Biomaterials can be used to enhance vaccine, immunotherapy response
The inherent immunogenic features of biomaterials — including their size, shape and chemistry — can be harnessed to improve vaccines and immunotherapies, according to a research team at the University of Maryland.
“This is a brand-new way of thinking about how, where and when to deliver immune signals and antigens so you get a much better immune response,” researcher Jonathan S. Bromberg, MD, PhD, professor of surgery and microbiology and immunology at the University of Maryland School of Medicine, said in a press release. “It's allowing some real paradigm shifts in thinking about vaccines for treating and preventing infectious disease, and also for potential vaccines for cancer.”
Harnessing potential
Biomaterials — “a term encompassing synthetic and natural polymers, lipids, self-assembled nanostructures, and engineered artificial cells,” according to the researchers — can be used to exert greater control over immune responses that are generated to combat infection, cancer and autoimmunity. The report, published in Trends in Immunology, focused on several classes of biomaterials, including nanoparticles and microparticles, which are formed from polymers or lipids. Biomaterials also include stable or absorbable scaffolds for implantation, and devices such as microneedle patches that can deliver vaccines — technology that was recently tested in an early-phase trial.

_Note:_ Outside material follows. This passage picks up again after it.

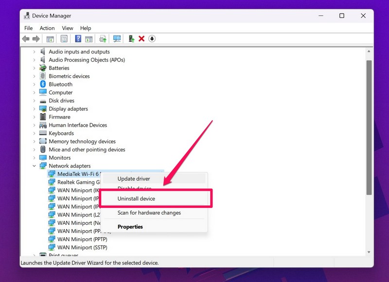Click the black down-arrow disable device icon

[152, 39]
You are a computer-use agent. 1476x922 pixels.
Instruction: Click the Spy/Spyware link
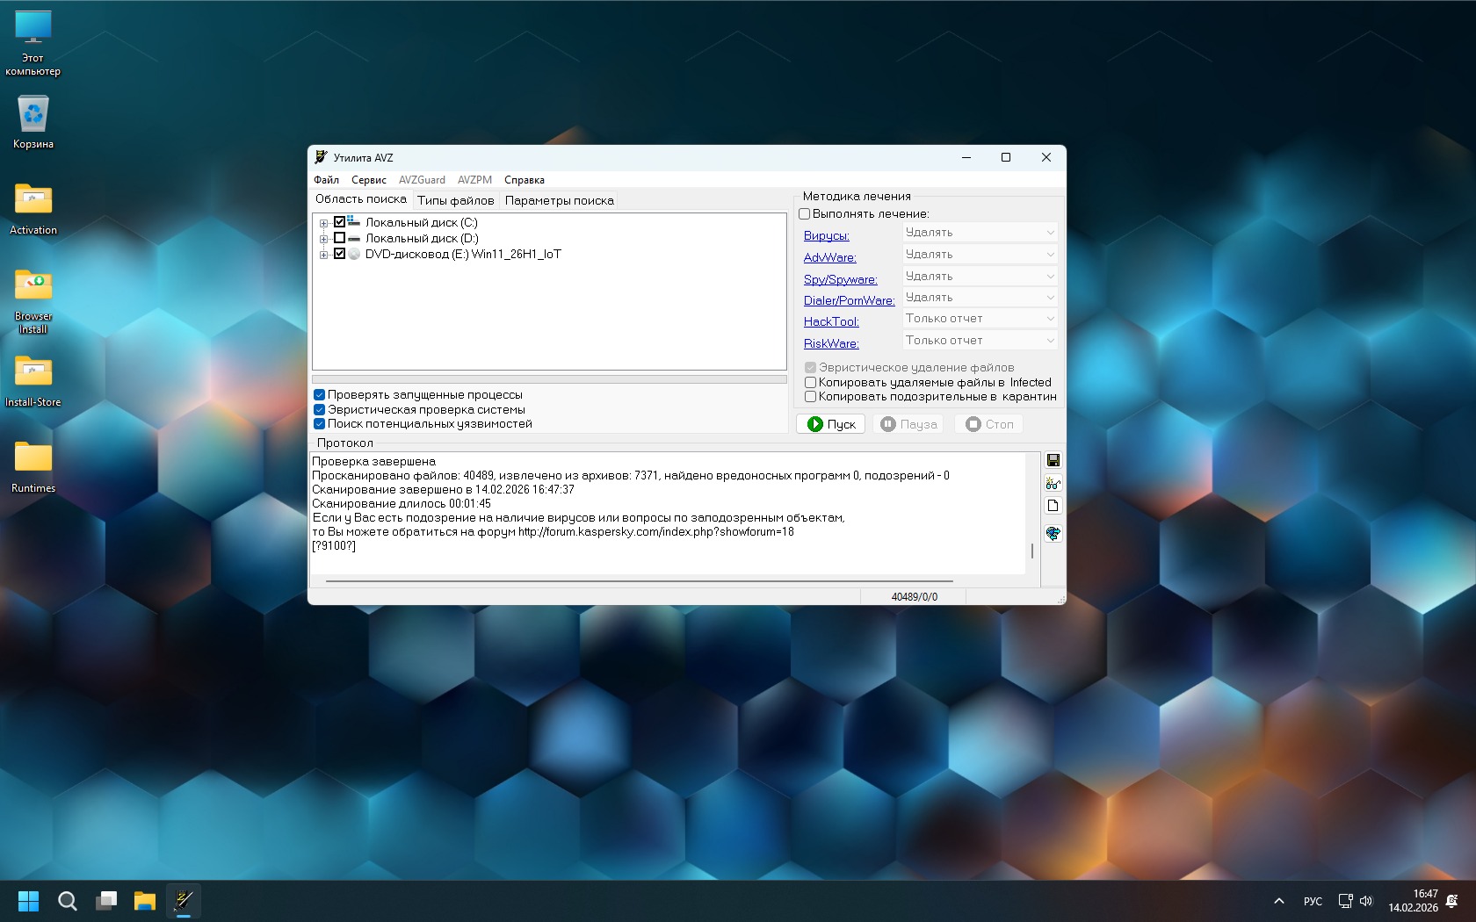[x=840, y=279]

In terms of vaccines, biomaterials may be useful in gaining control over the loading and release kinetics of several immune cargoes, and also may offer protection from enzymatic degradation and extreme pH. Moreover, biomaterials can be linked or delivered to antibodies or receptor ligands to provide molecularly specific targeting to immune cells, a characteristic that can be harnessed to decrease systemic and area-specific toxicity, the researchers said.

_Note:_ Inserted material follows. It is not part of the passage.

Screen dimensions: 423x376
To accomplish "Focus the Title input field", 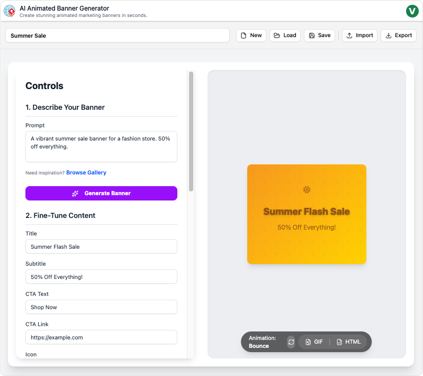I will (101, 247).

Through these mechanisms, biomaterials may have the potential to deliver adjuvants that fortify and extend the efficacy of the vaccines while reducing the amount of injected foreign material.

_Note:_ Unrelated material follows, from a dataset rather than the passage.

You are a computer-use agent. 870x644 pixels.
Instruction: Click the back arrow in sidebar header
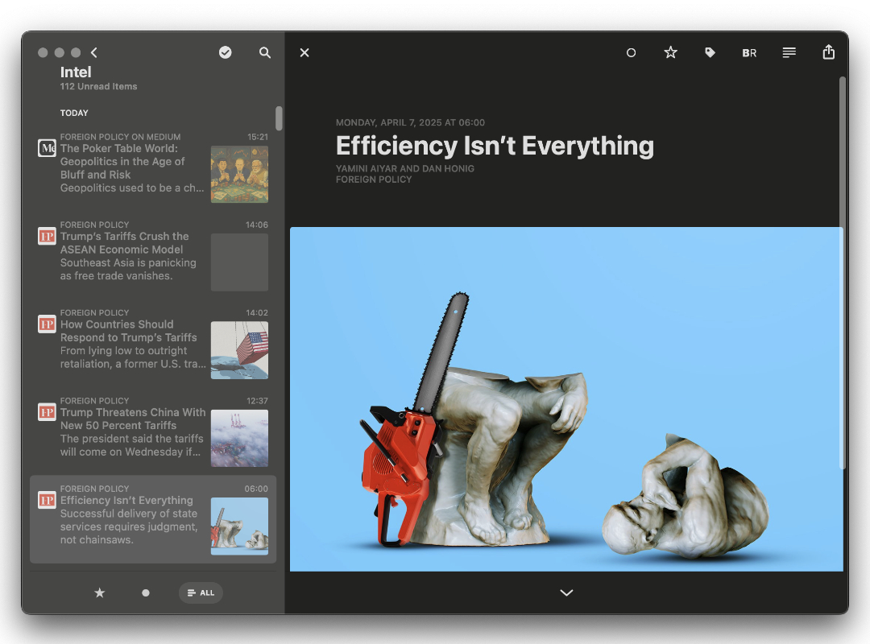94,52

Regarding cancer treatment, the report discussed the use of particle encapsulation that can be used to target the distribution of chemotherapeutics to reduce systemic effects and safety concerns, increase uptake and processing by antigen-presenting cells (APCs), and improve tumor-specific T-cell function. Additionally, the researchers said, liposomes can be altered to harness naturally occurring immune pathways to guide the type of response.
“Now, we have an opportunity to have the carrier manipulate the immune system based on the structure, providing an additional route to engineer the most effective immune response,” researcher Christopher Jewell, PhD, associate professor in the Fischell Department of Bioengineering at the University of Maryland’s A. James Clark School of Engineering, said in the release.
Disclosures: The authors report no relevant financial disclosures.